To allow the interaction to occur, the experiment was run from t = 0 to 210 in the region [−100,100]. Figure 3 shows the interaction of two soliton solutions of BO equation for k₁ = 0.4, k₂ = 0.1, ϕ₁ = 30, ϕ₂ = 0, N = 200, δt = 0.001, θ = 1/2, and x ∈ [−100,100]. It can be seen that the faster pulse interacts with and emerges ahead of the lower pulse with the shape and velocity of each soliton retained. Because of the nature of the Sinc discretization, the Hilbert transform and matrix differentiation are explicitly obtained with exponential accuracy. The result in Figure 3 shows numerical interaction of the two soliton solution and its time evolution of the L₂ error from t = 0 to t = 210. In Figure 3(b), it is shown that the Sinc discretization maintains accurate results comparable to those given in [7, 10] for a long period. Therefore, a number of properties of the Benjamin-Ono equation can be checked numerically, including the exhibition of no phase shifts after interaction of the solitons.

Numerical check on the conservation mass, momentum, and energy shows that the three quantities remain constant with respect to time as shown in Table 2. Propagation of the single solitary wave and two soliton integrations are simulated well with the proposed algorithms and conservation invariants do not change much during the computer run. Thus Sinc functions can be used to construct approximate numerical methods of the BO equation.

Table 2. Invariants and errors for interaction of two solitons of the BO equation. k₁ = 0.4, k₂ = 0.1, ϕ₁ = 30, ϕ₂ = 0, N = 200, δt = 0.001, θ = 1/2, and x ∈ [−100,100].

Time	L∞	L2	I1	I2	I3	CPU(s)
0	0	0	24.0123	12.5716	16.7526	0.000
1	1.0200E − 4	1.4299E − 4	24.0124	12.5716	16.7526	0.278
30	2.7172E − 4	8.2385E − 4	24.0124	12.5716	16.7526	1.833
60	4.0996E − 4	1.4813E − 3	24.0124	12.5716	16.7526	3.854
90	5.6586E − 4	2.1770E − 3	24.0124	12.5716	16.7526	7.016
120	6.8573E − 4	2.9978E − 3	24.0124	12.5716	16.7526	8.961
150	8.5960E − 4	4.2343E − 3	24.0124	12.5716	16.7526	11.351
180	2.1269E − 3	6.6914E − 3	24.0124	12.5716	16.7526	14.142
210	3.1148E − 3	9.6304E − 3	24.0124	12.5716	16.7526	16.748

5. Conclusion

A numerical technique based on the Sinc collocation method has been presented for numerical solutions of the BO equation. The efficiency of the method is tested on the problems of propagation of a single soliton as well as interaction of two solitons. The accuracy of solutions is examined in terms of the L_∞, L₂ error norms, and the conservation quantities I₁, I₂, and I₃. Stability analysis is performed by the matrix method. The results obtained for the Sinc collocation are very close to analytical ones.

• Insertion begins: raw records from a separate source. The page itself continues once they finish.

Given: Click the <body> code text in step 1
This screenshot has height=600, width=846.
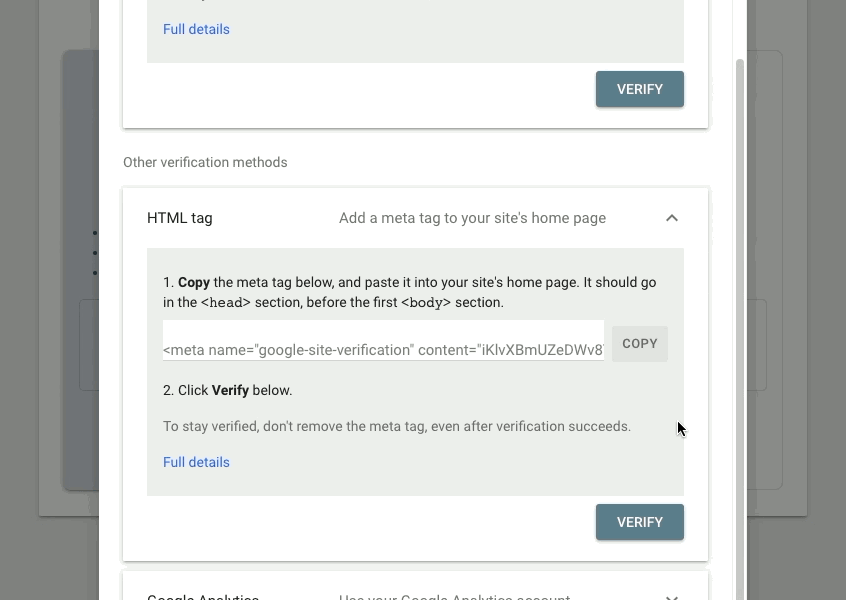Looking at the screenshot, I should pos(426,302).
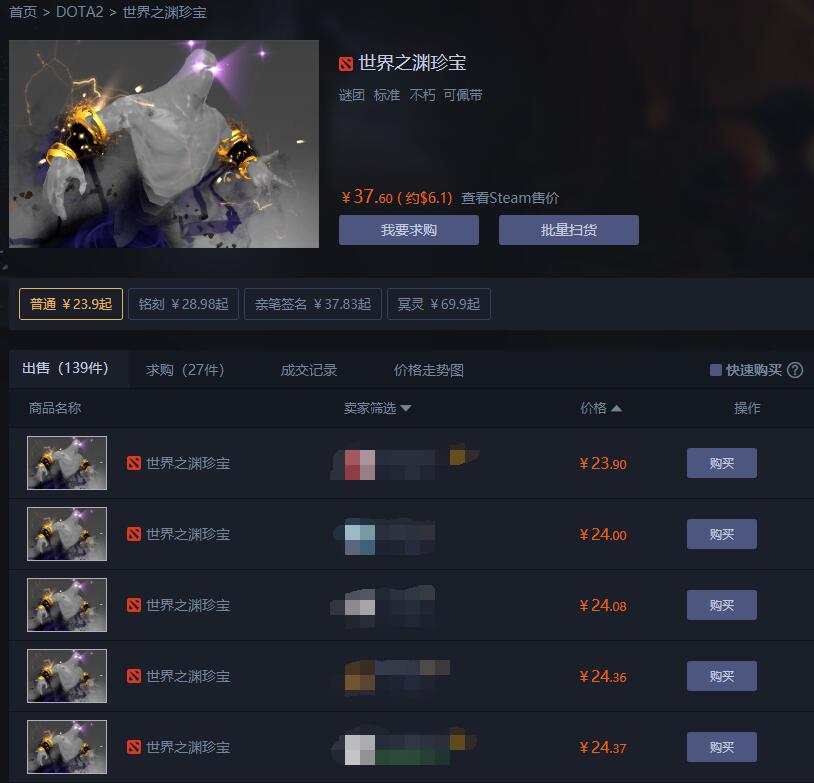Open the large item preview image
814x783 pixels.
(x=164, y=144)
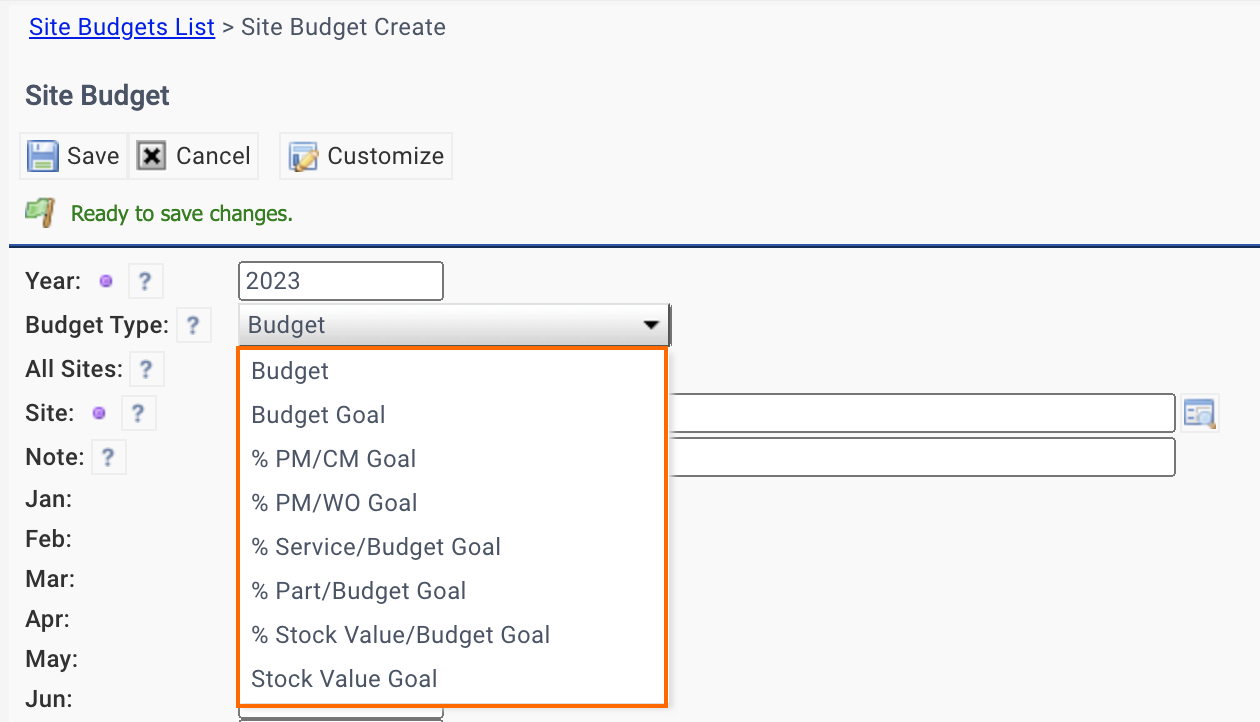
Task: Click the Save floppy disk icon
Action: point(42,156)
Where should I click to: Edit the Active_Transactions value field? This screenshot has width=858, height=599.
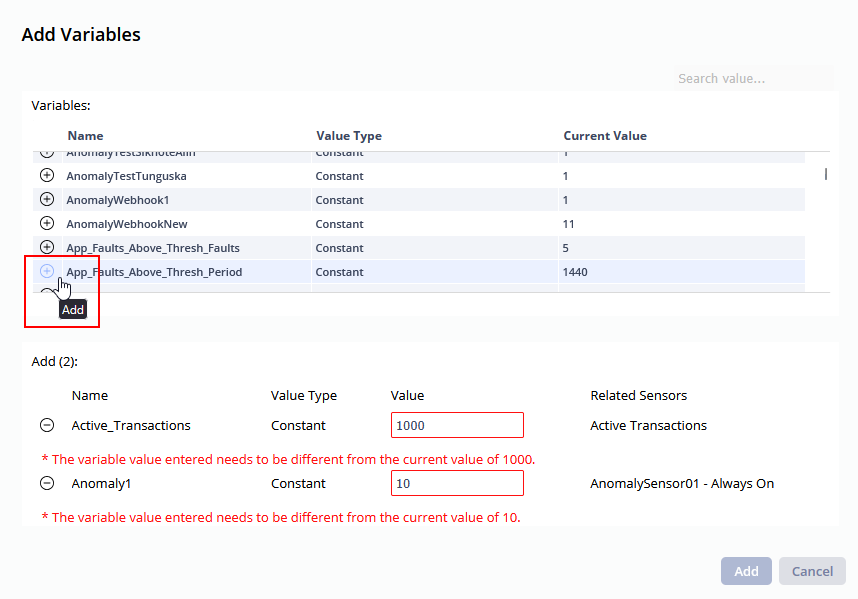coord(457,425)
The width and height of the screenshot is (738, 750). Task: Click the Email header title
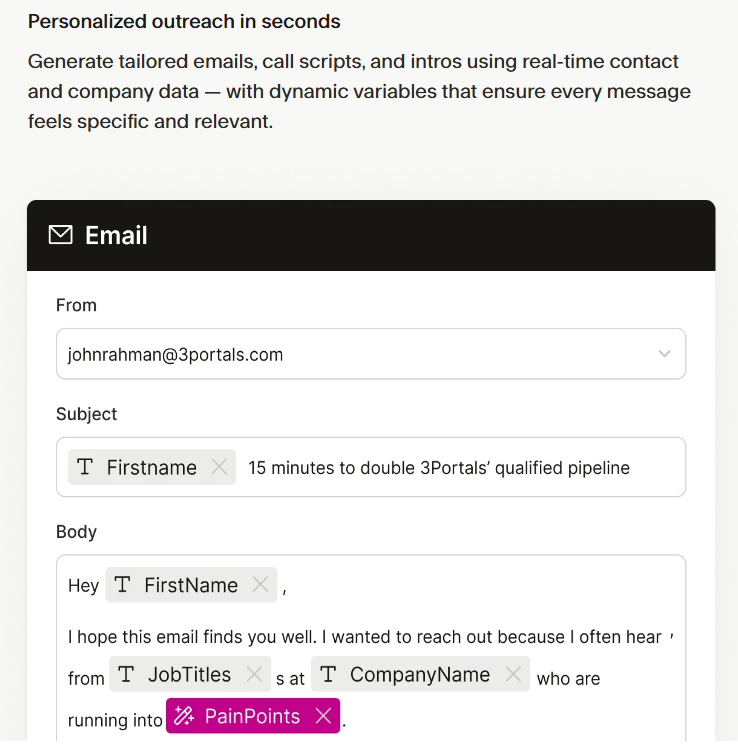(116, 235)
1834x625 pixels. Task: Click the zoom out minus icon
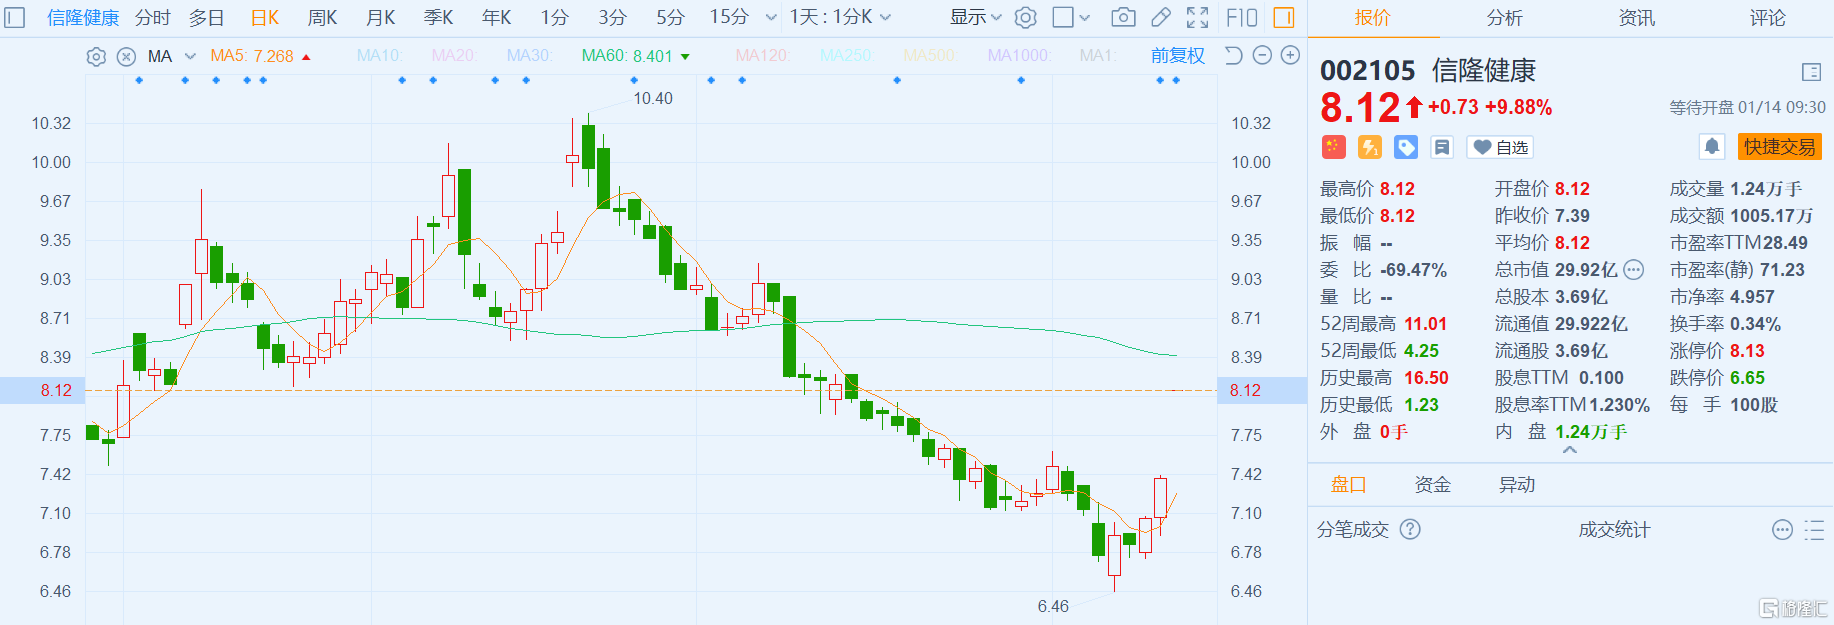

Our algorithm was found to be unconditionally stable and exponentially convergent in space and a reliable numerical method for solving the BO equation. The method is easy to implement and compares favourably to Fourier-based spectral methods without any assumptions on periodicity.

Conflict of Interests

The authors declare that there is no conflict of interests regarding the publication of this paper.